Like Georgia, Iowa State does not go deep to its bench. Unlike Georgia, the Cyclones favor a fast pace.

"They are very good at blowing up the floor," said Felton.

"They are bigger than we are," said the 6-8 Hayes, "but we are used to that."

The physical matchups seem less problematic than Georgia's mental state. But the season has been one of peaks and valleys.

A win over then No. 3 Georgia Tech followed a 21-point loss at Pittsburgh. The win at Kentucky came on the heels of 20-plus point losses to Tennessee and South Carolina as the SEC slate started. Back-to-back wins over Kentucky and Florida came after an embarrassing 61-39 loss at Vanderbilt.

Felton said it took his team some time to learn how hard it had to compete to win, as evidenced by a 20-point loss at home to Winthrop.

"Our players never lacked the competitive edge," he said. "But they didn't understand how hard they had to compete to avoid losing. Whenever you take the floor, your honor is at stake."

If there is a positive, it is that Georgia is in a tournament that it could win.

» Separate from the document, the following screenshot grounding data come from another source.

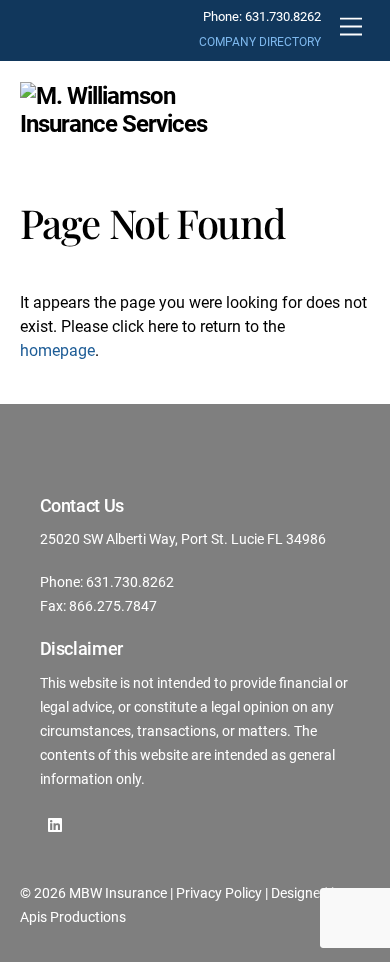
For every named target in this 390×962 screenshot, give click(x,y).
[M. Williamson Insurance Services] (120, 124)
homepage (57, 350)
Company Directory (260, 42)
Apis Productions (73, 917)
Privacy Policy (219, 893)
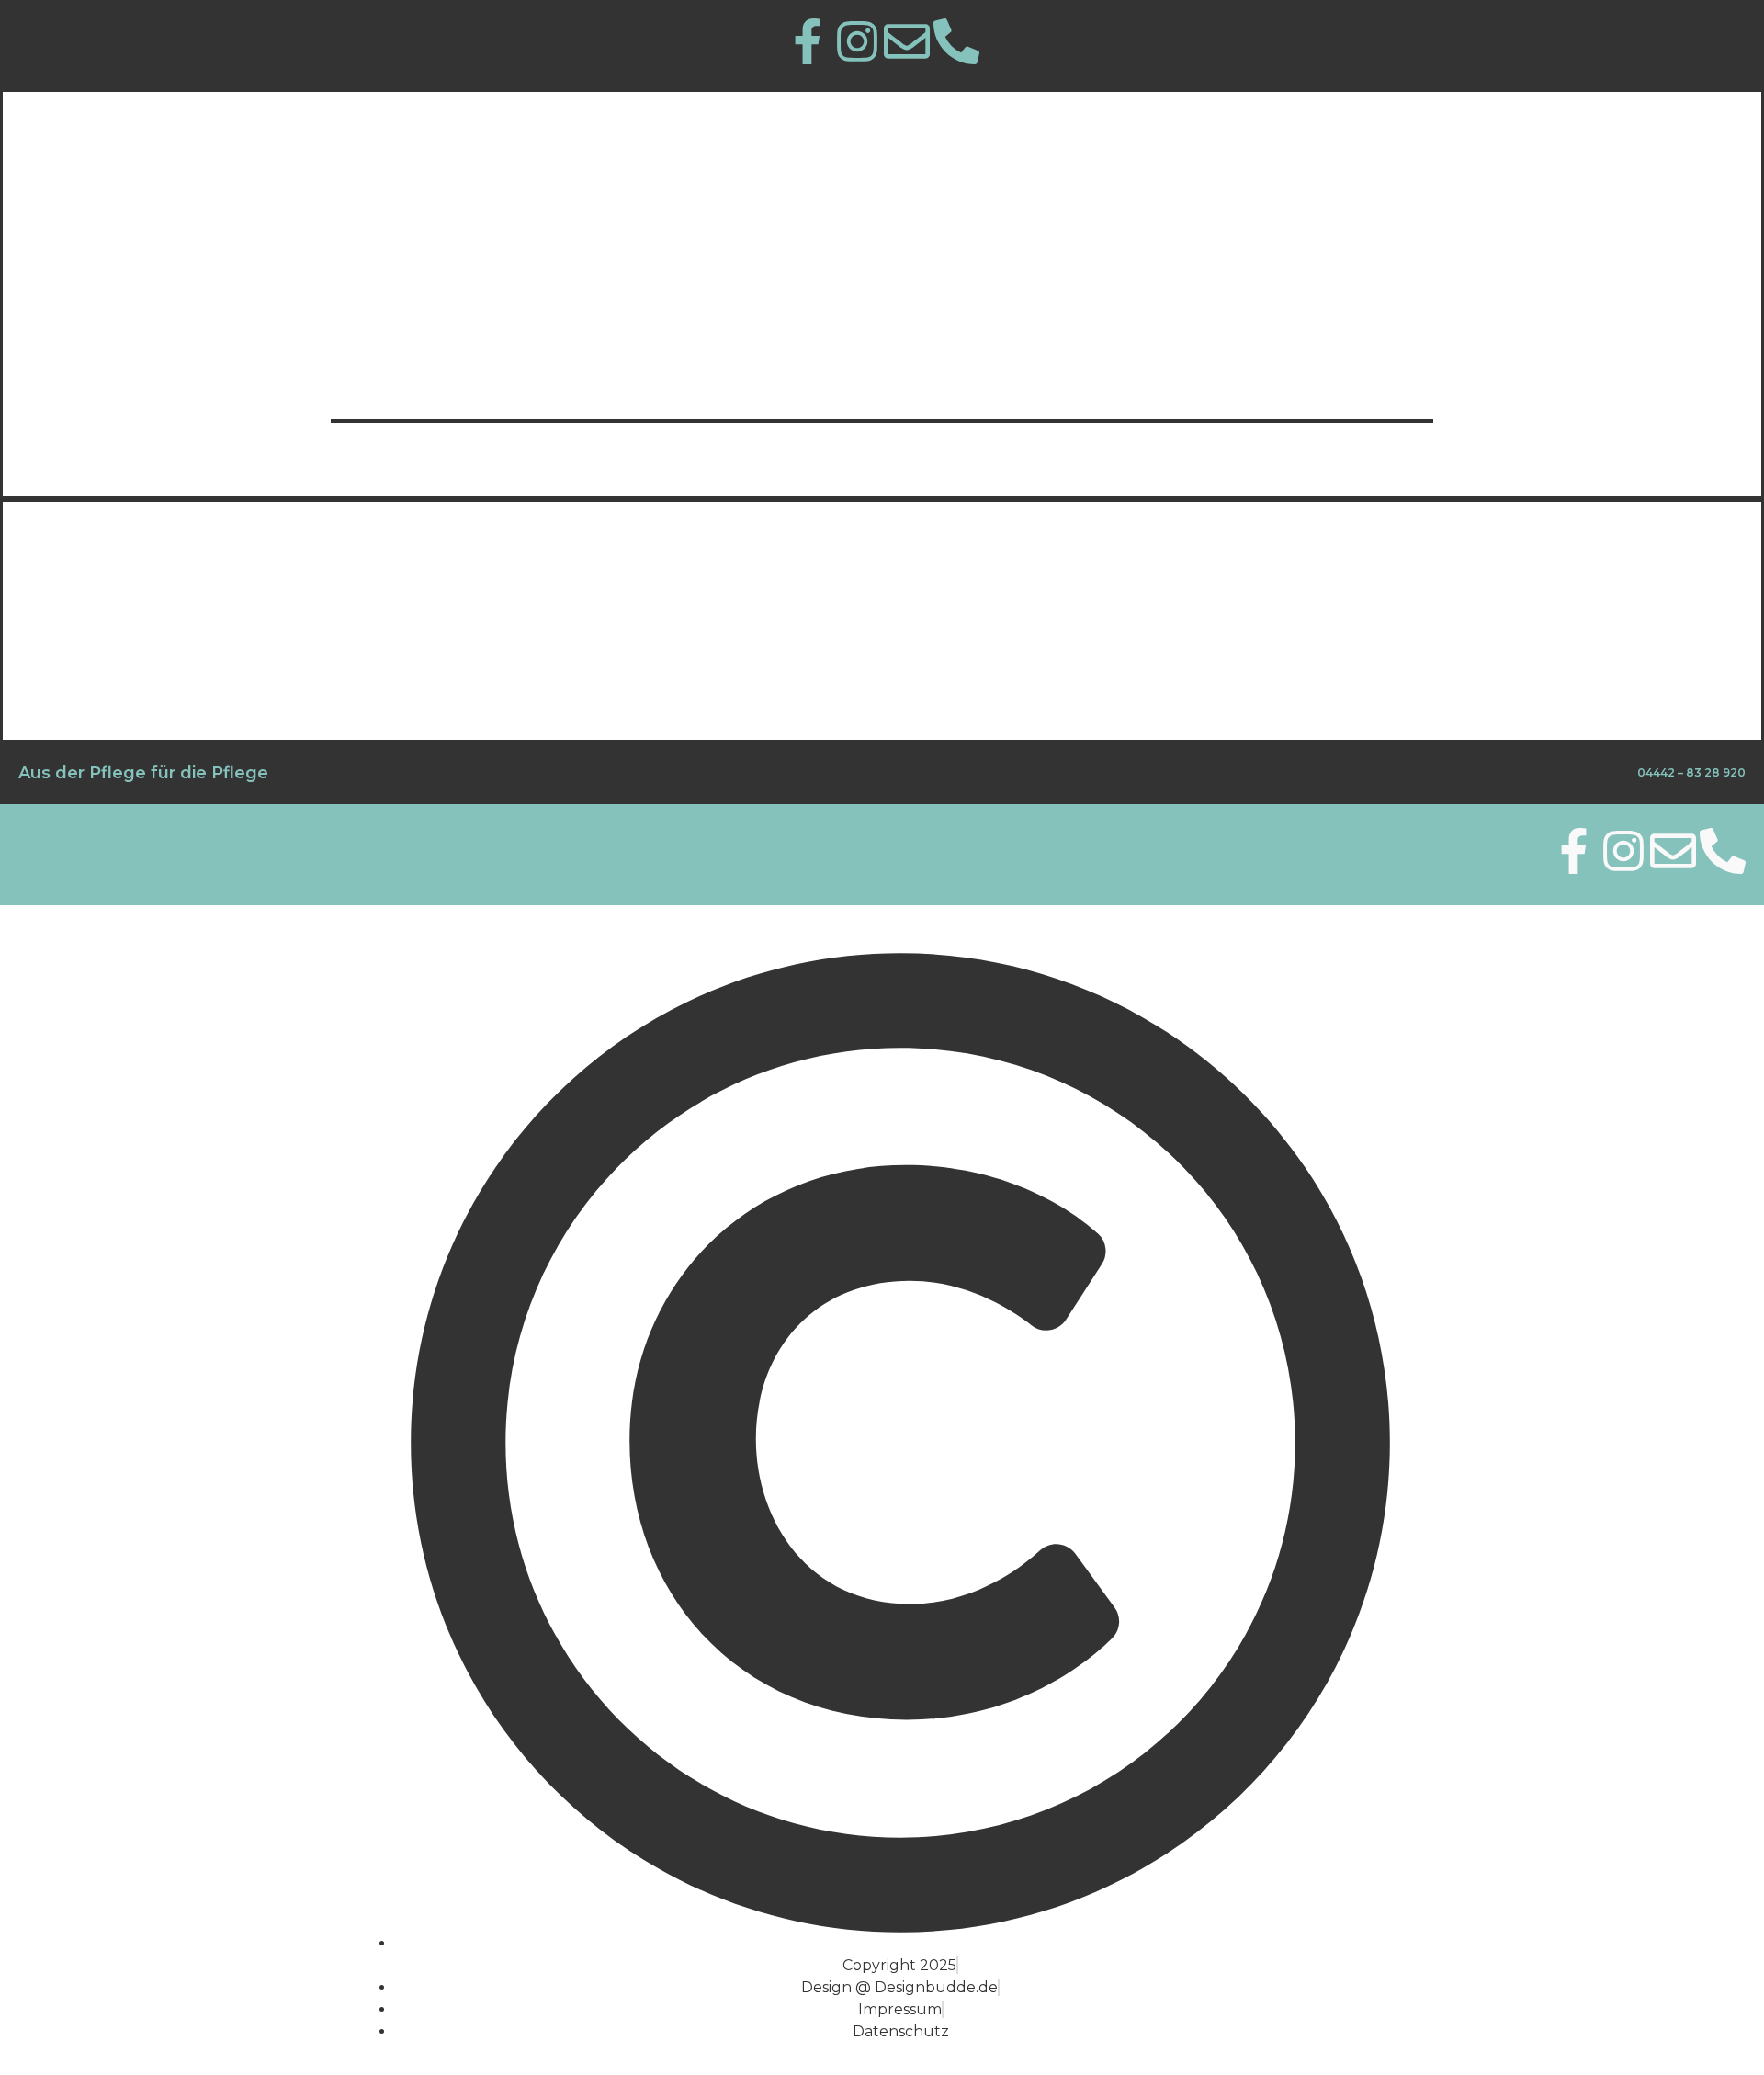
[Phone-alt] (956, 41)
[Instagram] (1623, 851)
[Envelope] (907, 41)
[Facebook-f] (1574, 851)
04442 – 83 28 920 (1691, 772)
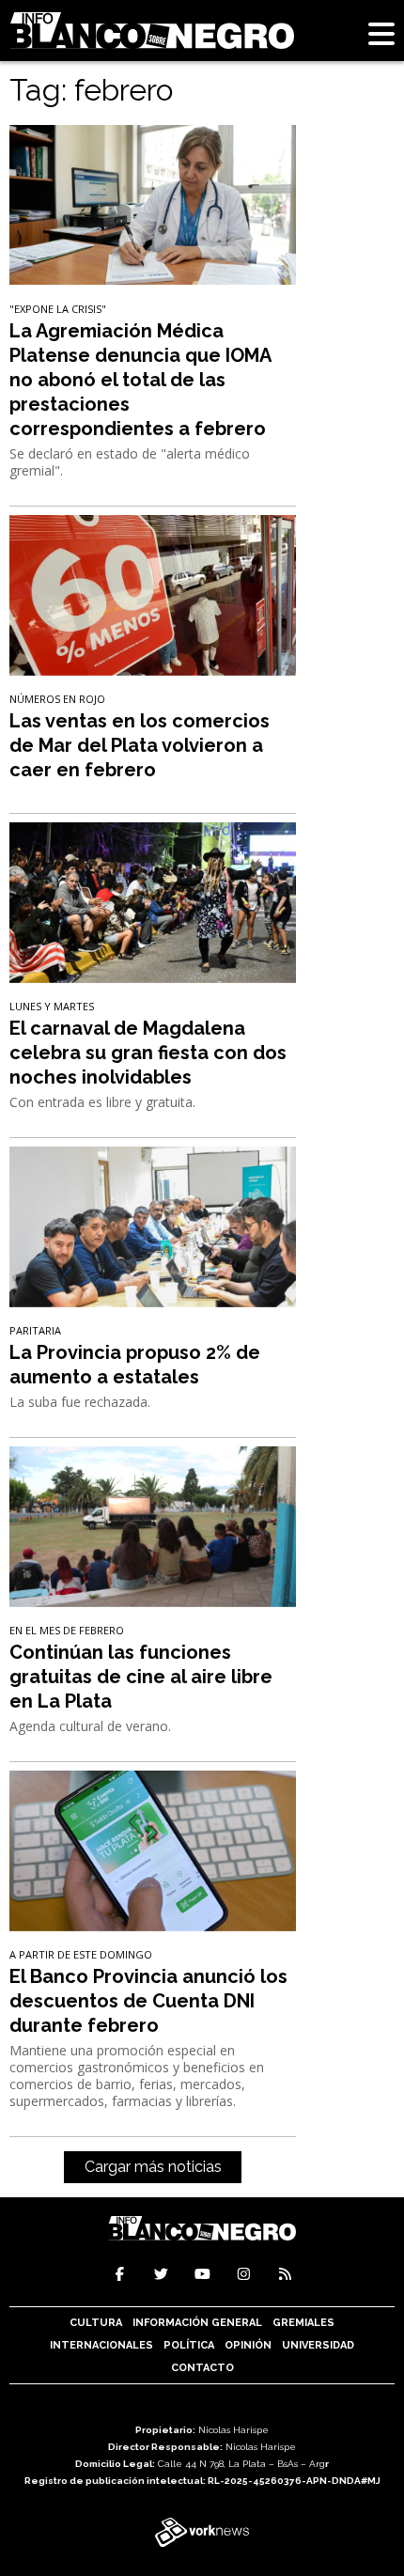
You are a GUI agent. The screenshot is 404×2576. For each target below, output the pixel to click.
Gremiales (303, 2323)
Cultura (96, 2323)
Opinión (248, 2345)
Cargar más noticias (153, 2167)
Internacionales (101, 2345)
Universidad (318, 2345)
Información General (197, 2323)
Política (188, 2345)
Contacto (202, 2368)
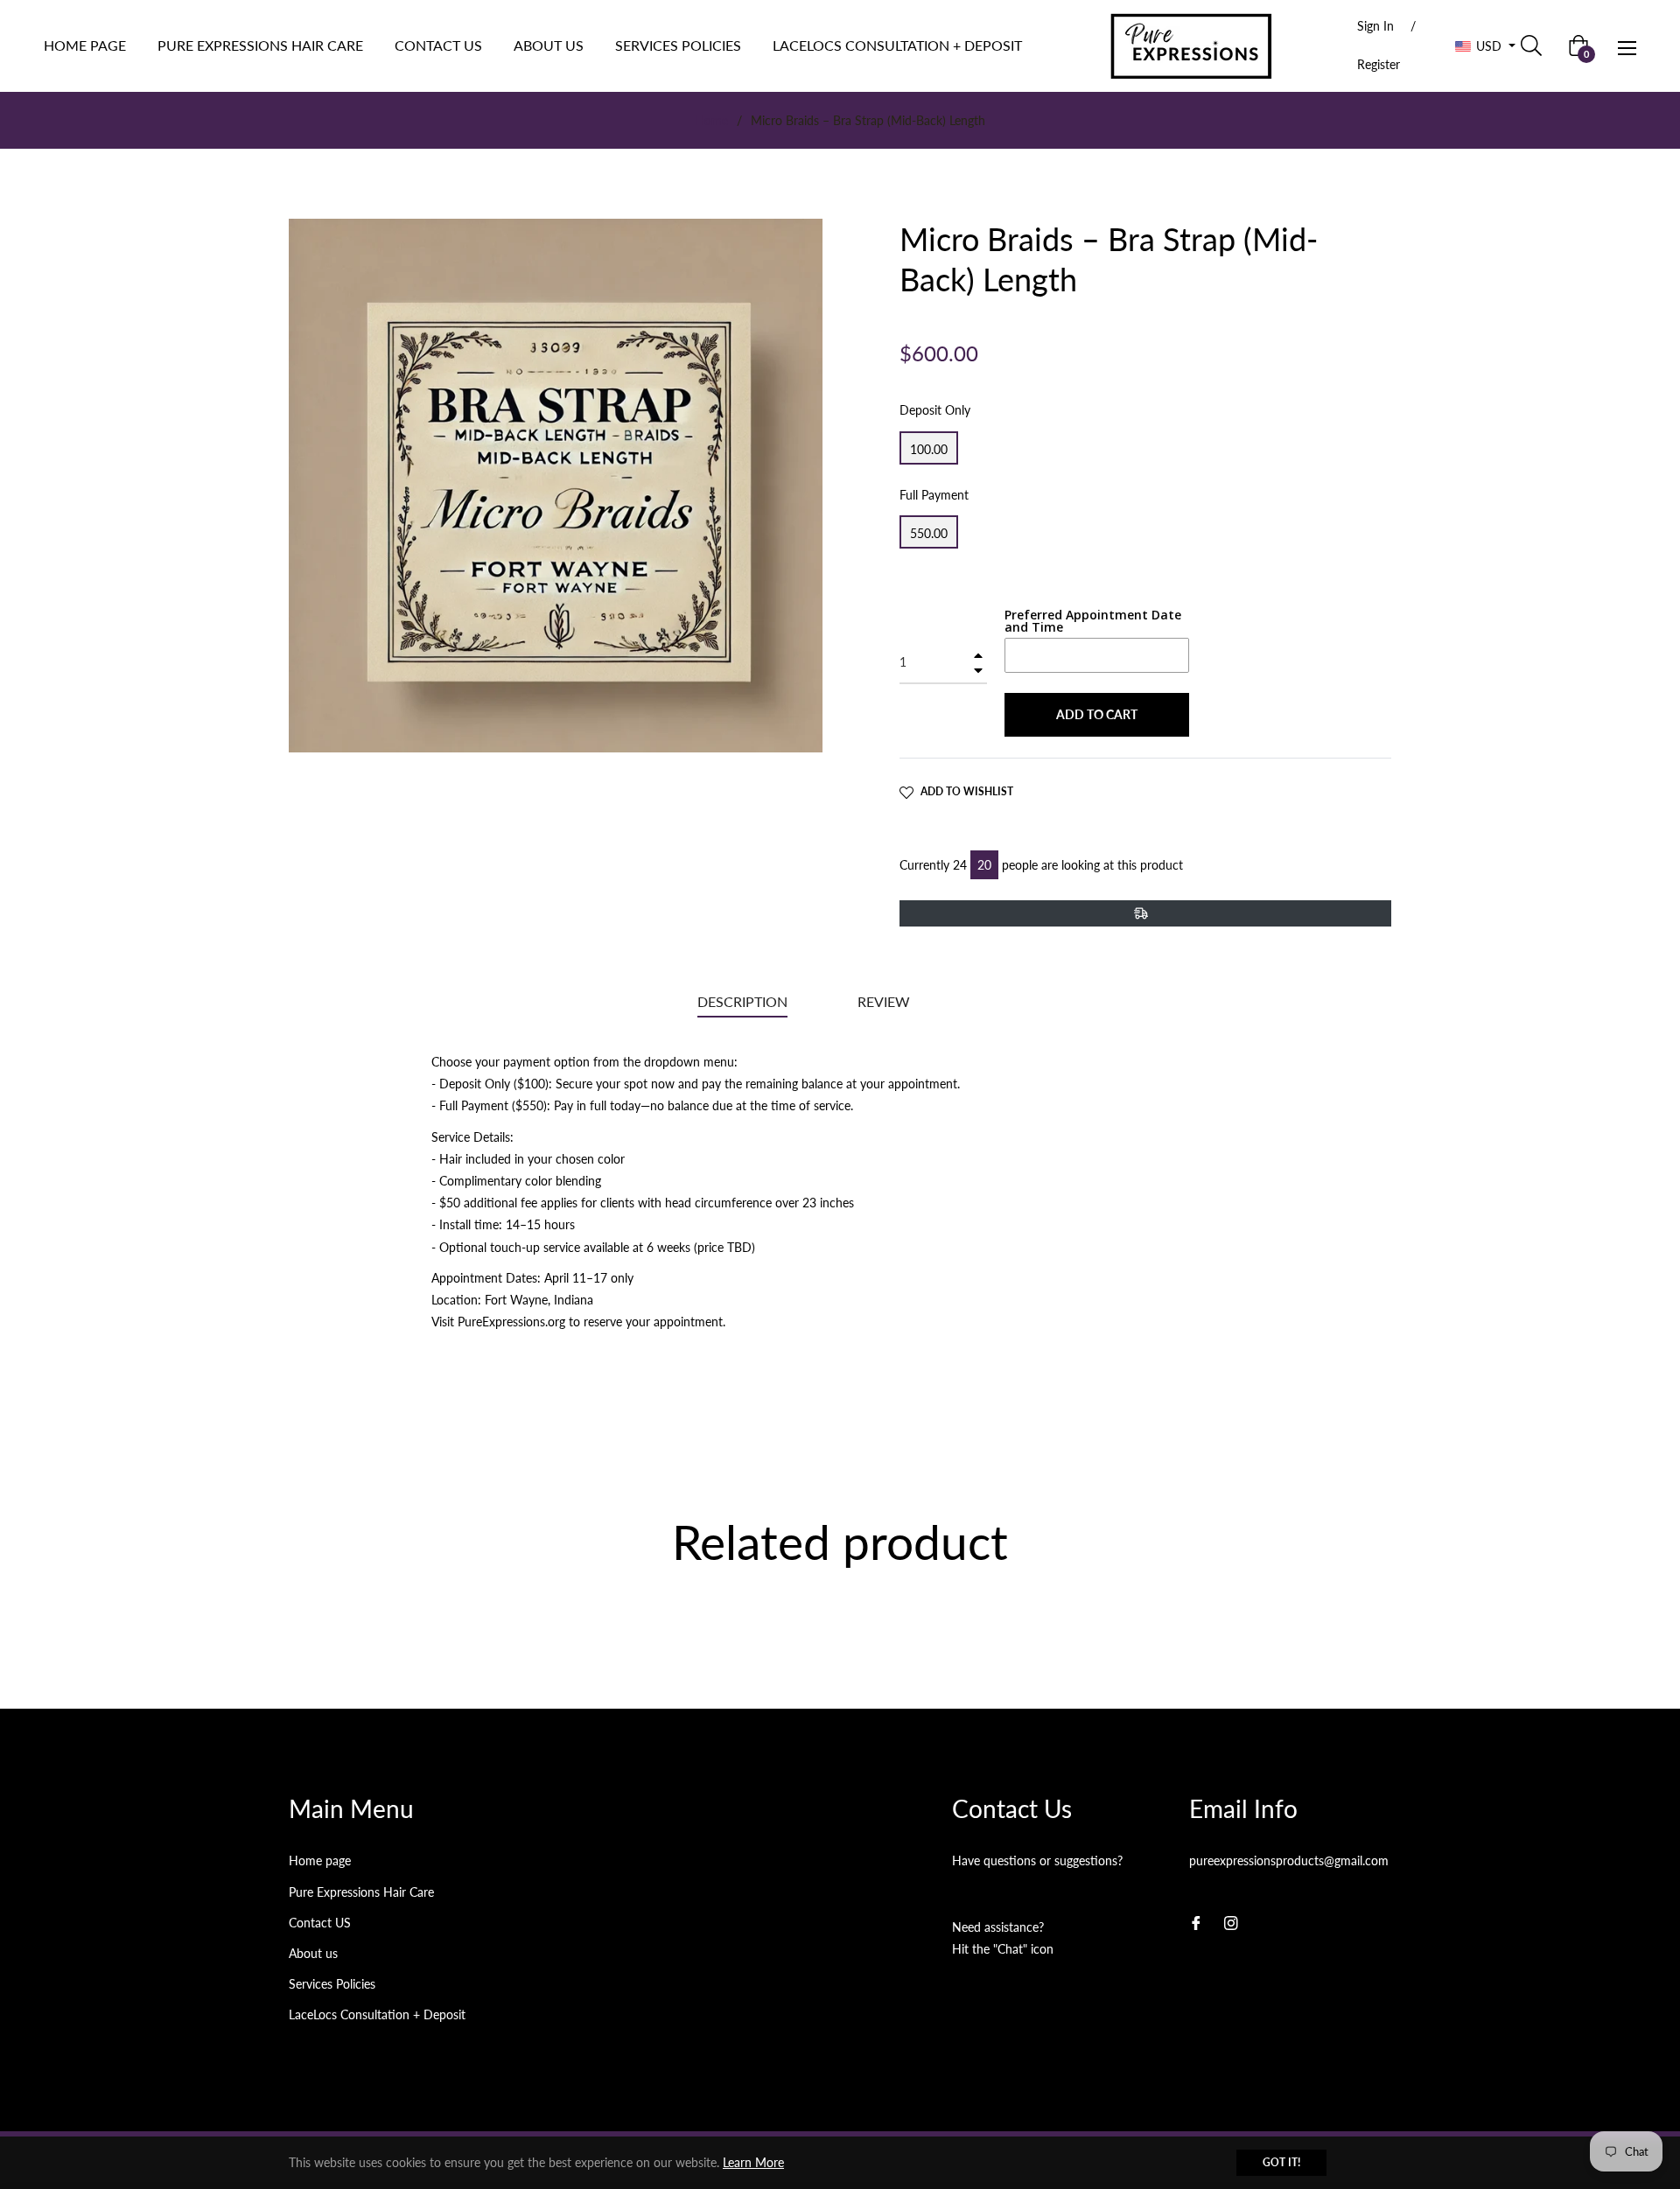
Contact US (320, 1922)
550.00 (929, 533)
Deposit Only (935, 409)
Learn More (753, 2162)
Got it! (1281, 2162)
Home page (320, 1860)
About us (313, 1953)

"The odds are against you in either one of the tournaments," said Felton, "but obviously the elite teams are in the NCAA."

Playing deep into the NIT has been a springboard to many teams, including Georgia in 1982, which went to the NIT semifinals, and followed that up with the program's only trip to the NCAA Final Four in 1983.

But with Hayes, Daniels, Wright and Damien Wilkins graduating after the season, it will be difficult for Georgia to carry over any success it might generate in the NIT.

"Our team is so unique," he said. "We'll only bring back three players."

Only one of those, guard Levi Stukes, plays more than 16 minutes a game.